Wednesday, May 4, 2011

Book review: "The Son of Laughter"

Buechner, Frederick. The Son of Laughter. [San Francisco]: HarperSanFrancisco, 1993. 

Buechner’s beautiful novel retells in raw detail the story of Jacob – a life filled with trickery, pain and sorrow, yet illuminated by a vision of stars. The novel takes Jacob from childhood through the deceptions he and his mother perpetrate on damaged, blind father Isaac and brother Esau, as well as the tricks Jacob’s father-in-law perpetuate on him, and finally back to the desert where Jacob’s sons play the ultimate trick on their father. All these characters, whom Buechner vividly depicts, wrestle constantly with the Fear, a god they cannot see – in opposition to the idols they still worship, whose faces are cast in stone.
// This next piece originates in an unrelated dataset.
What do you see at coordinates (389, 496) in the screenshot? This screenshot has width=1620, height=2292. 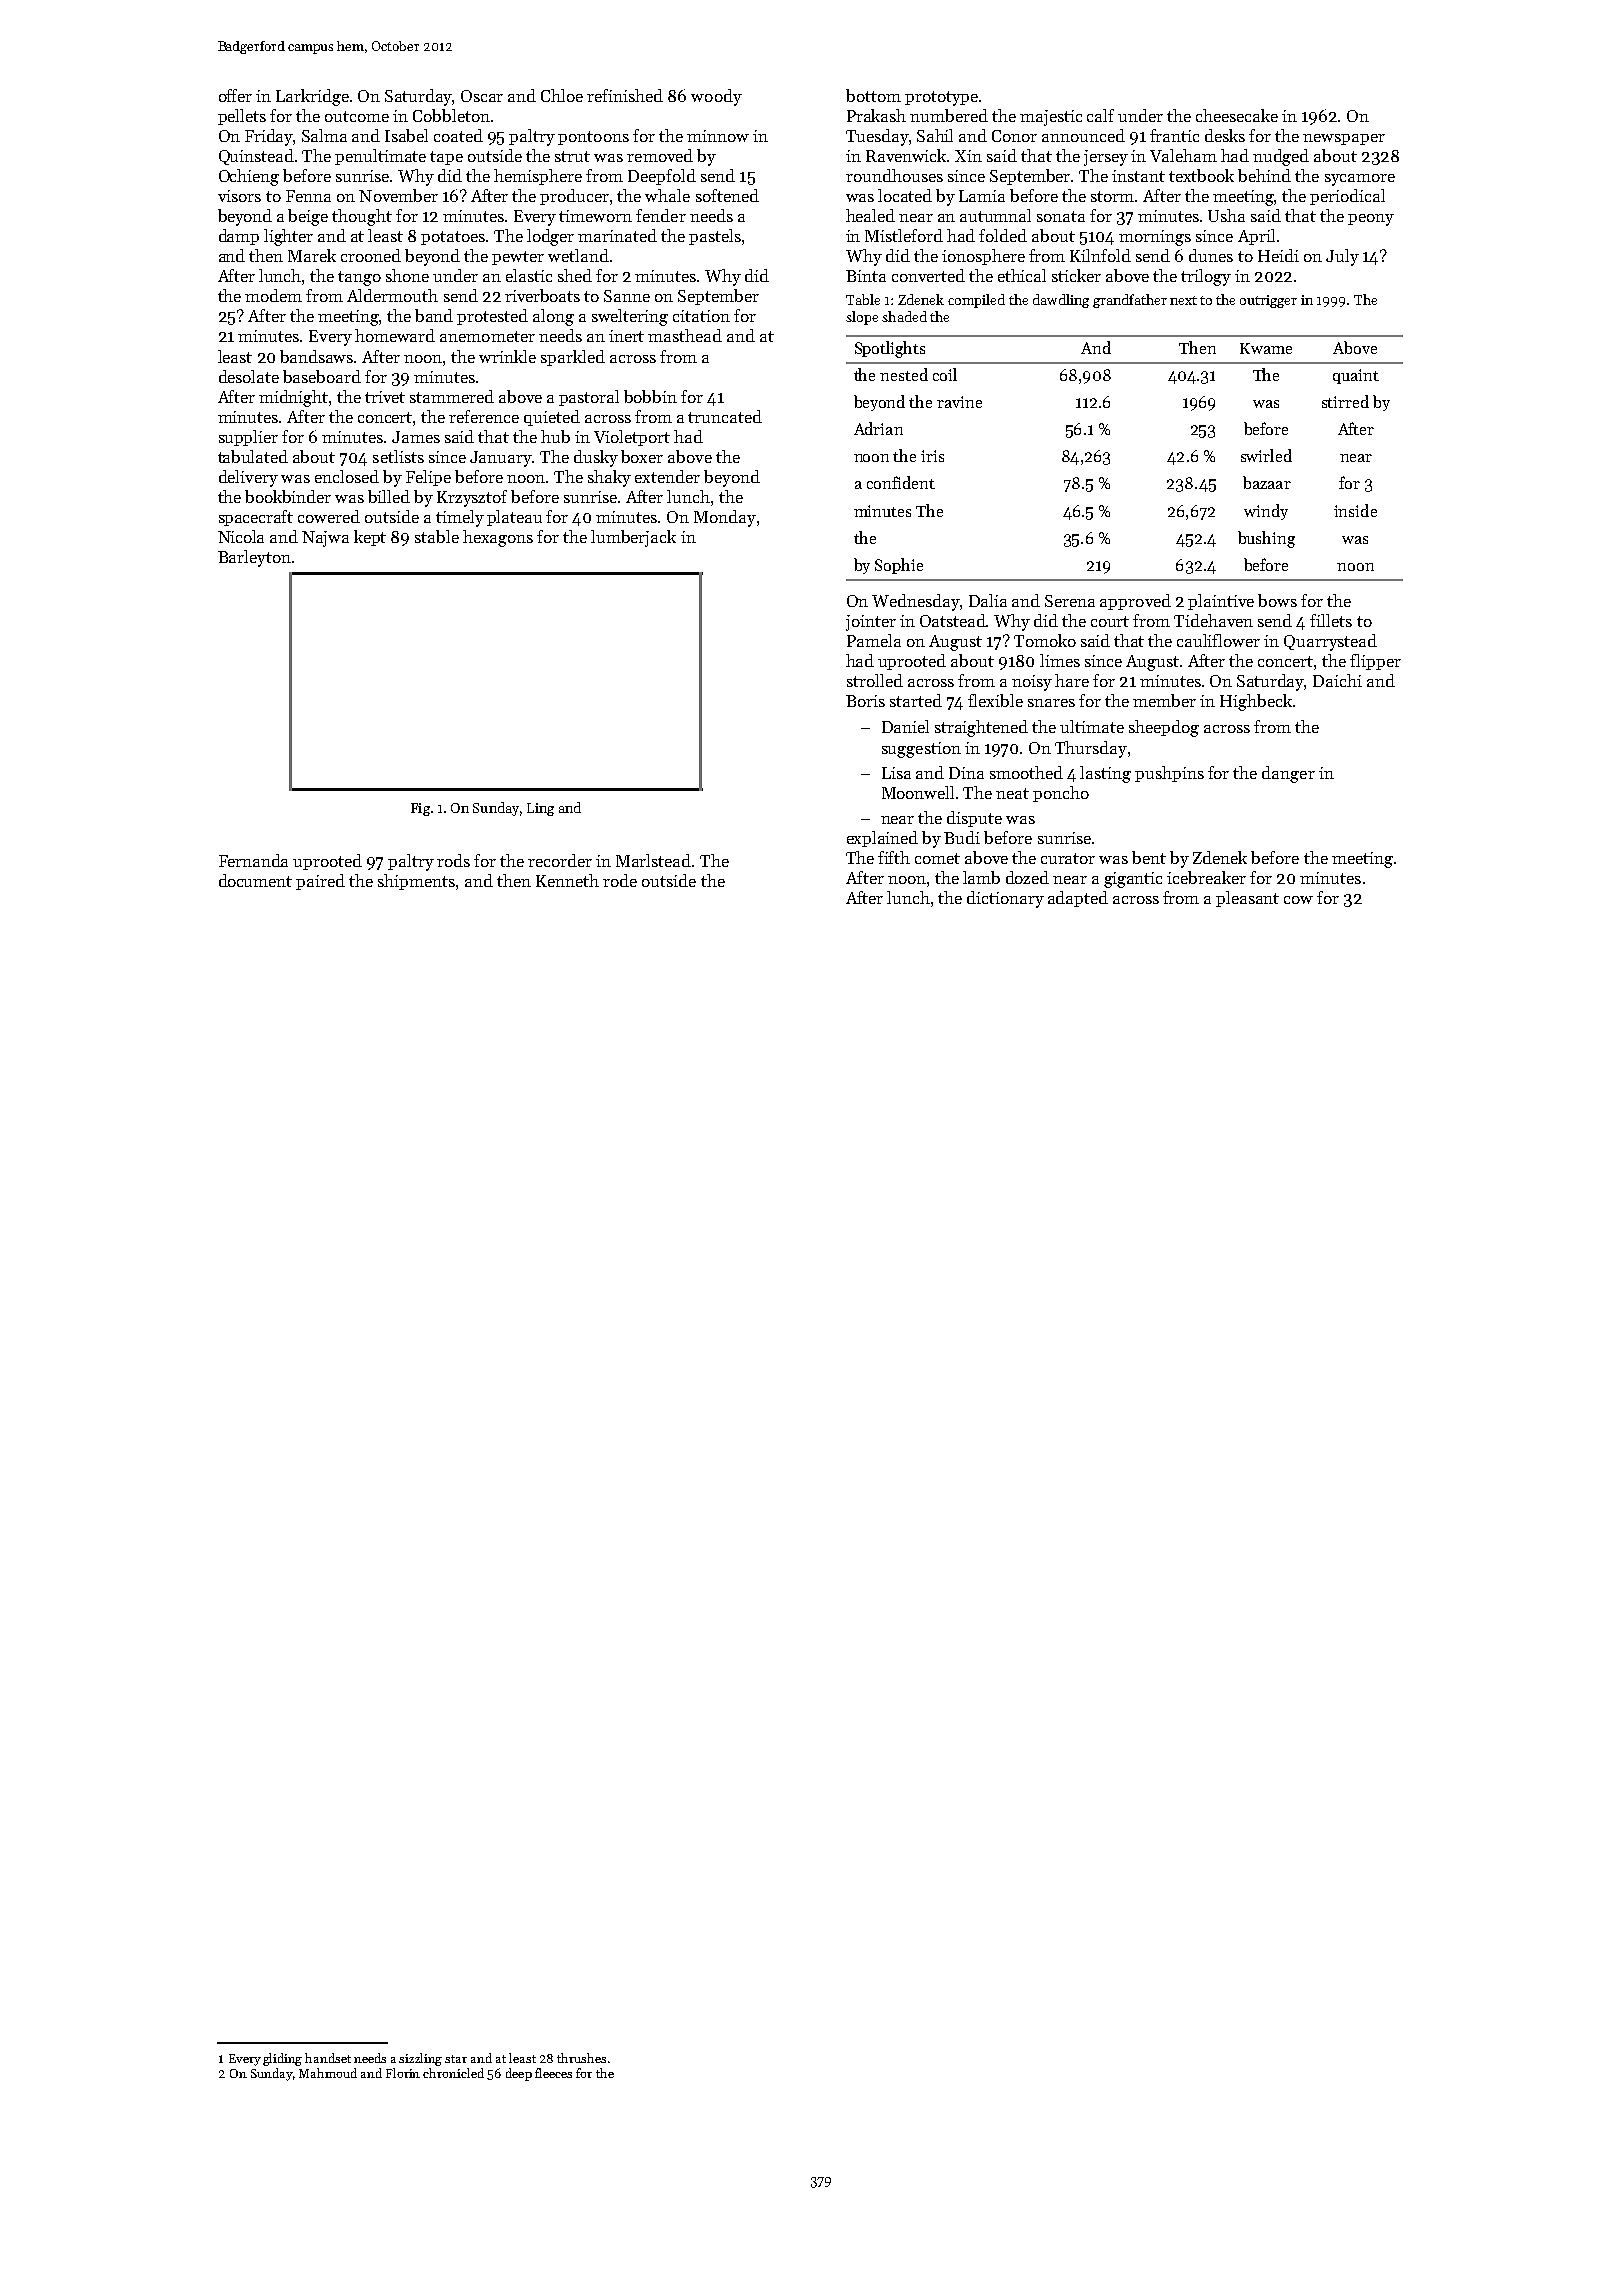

Jacob’s life is filled with loss and pain – his struggles with his brother and his father-in-law; the loss of Rachel, first through trickery and then through death; the brutality of his sons; and the loss of Joseph, his beloved’s son. Yet Jacob holds to the promise of the Fear, whose visions sustain him. The Fear is a god of the living, in contrast to the Black Land (Egyptian) gods who govern death. Buechner intends for us to look back to this time to draw lessons for our own relationship with God, and he foreshadows the kinds of questions Jesus answered for Christians about sin, death and life with the Father. Jacob, the central character, may at times appear a cipher, but Buechner invests the breath of life into all the other characters surrounding him, particularly flawed Isaac, connman Laman and Potipher’s lustful life.